5. The court of appeals also properly rejected petitioner's argument (Pet. 16) that rivals could "steal" dealers away from petitioner. Such "purloining efforts have been thwarted by [petitioner's] longtime, vigorous and successful enforcement actions." Pet. App. 21a. Petitioner "imposes an 'all-or-nothing' choice on the dealers. The fact that dealers have chosen not to drop [petitioner's] teeth in favor of a rival's brand demonstrates that they have acceded to heavy economic pressure." Id. at 23a. See id. at 12a-13a, 21a-22a (describing pressure petitioner brought to bear on dealers).

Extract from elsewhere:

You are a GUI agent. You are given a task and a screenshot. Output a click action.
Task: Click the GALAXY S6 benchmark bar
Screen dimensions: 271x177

6. See also Pet. App. 13a (dealer network used by petitioner was the "crucial point" in distribution); id. at 18a (direct distribution is not "practical or feasible in the market as it exists and functions"); id. at 21a ("[t]he paltry penetration in the market by competitors over the years has been a refutation of theory by tangible and measurable results in the real world"); id. at 15a ("[b]y ensuring that the key dealers offer [petitioner's] teeth either as the only or dominant choice, Dealer Criterion 6 has a significant effect in preserving [petitioner's] monopoly"); id. at 11a ("[i]t has not been so much the competitors' less than enthusiastic efforts at competition that produced paltry results, as it is the blocking of access to the key dealers"). Petitioner mistakenly characterizes the decision below as holding that petitioner's rivals posed no threat merely because of their small market shares. Pet. 8, 15, 17. Rather, the court of appeals held, correctly, that the direct distribution channel does not allow any rival in this market to "pose a real threat" to petitioner's monopoly. Pet. App. 19a. The court of appeals' acknowledgment that petitioner's rivals were able to "survive" by employing direct distribution, ibid., does not undermine the conclusion that petitioner violated Section 2 because even a monopolist faces competitive constraints. See, e.g., Microsoft, 253 F.3d at 70-71.
7. Petitioner mistakenly relies on debatable characterizations of lower court decisions addressing Section 3 of the Clayton Act, rather than on decisions addressing monopoly maintenance. See Pet. 14-15. Petitioner also relies on Verizon Communications Inc. v. Law Offices of Curtis V. Trinko, LLP, 540 U.S. 398, 415-416 (2004) (Pet. 15), but that reliance is misplaced. Trinko involved the application of Section 2 to the conduct of a monopolist, but the alleged violation was the monopolist's refusal to share its own facilities with its rivals. By contrast, petitioner's violation centered on its preventing independent dealers from sharing their assets with petitioner's rivals.
8. The requirements contract committed the utility to buy less than 1% of the coal available in the relevant market. See Tampa Elec., 365 U.S. at 321, 333, 335. It was obvious that the contract could not create a monopoly in violation of Section 2, and the Court's decision, not surprisingly, contains no discussion of monopoly maintenance.